--- Start SOURCE RECORDS ---
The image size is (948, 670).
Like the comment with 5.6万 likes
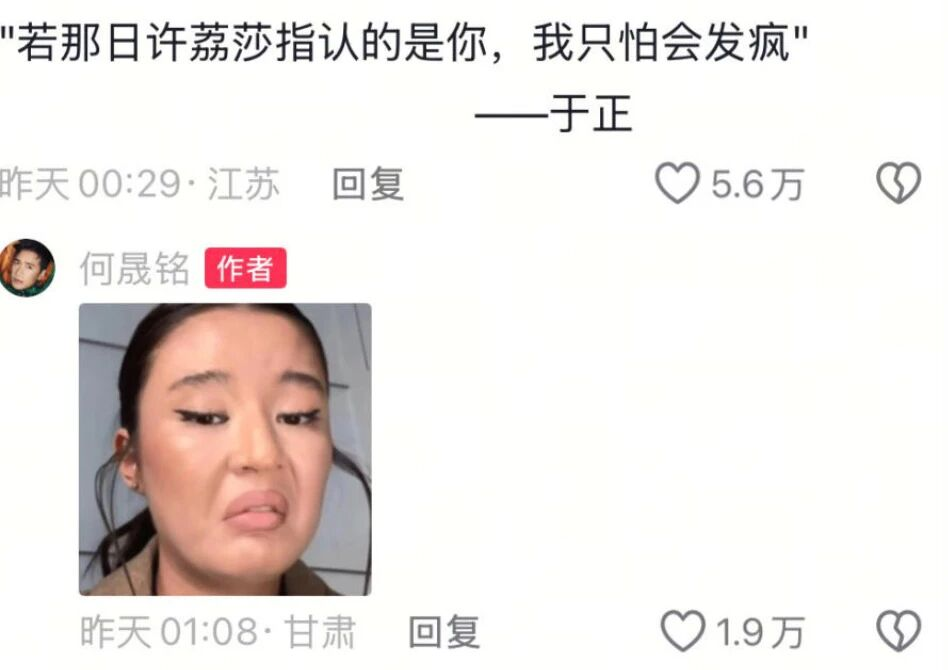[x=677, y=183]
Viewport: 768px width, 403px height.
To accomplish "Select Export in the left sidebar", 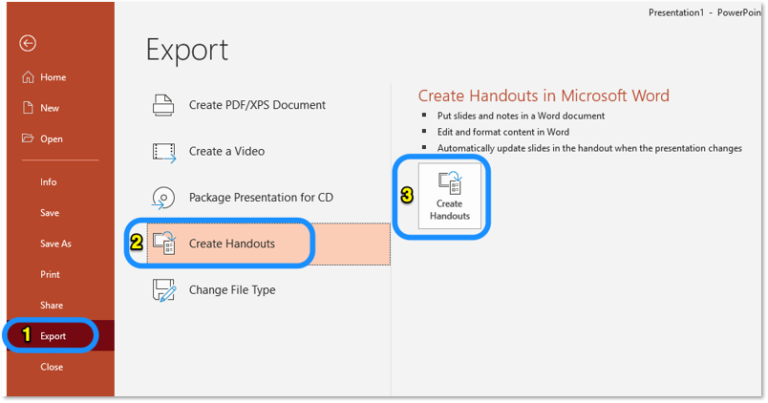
--- End SOURCE RECORDS ---
Convert the material above into a JSON list of strings with one string per line, skipping any blank lines. Omit the pictures.

[
  "The image size is (948, 670).",
  "Like the comment with 5.6万 likes",
  "[x=677, y=183]",
  "Viewport: 768px width, 403px height.",
  "To accomplish \"Select Export in the left sidebar\", "
]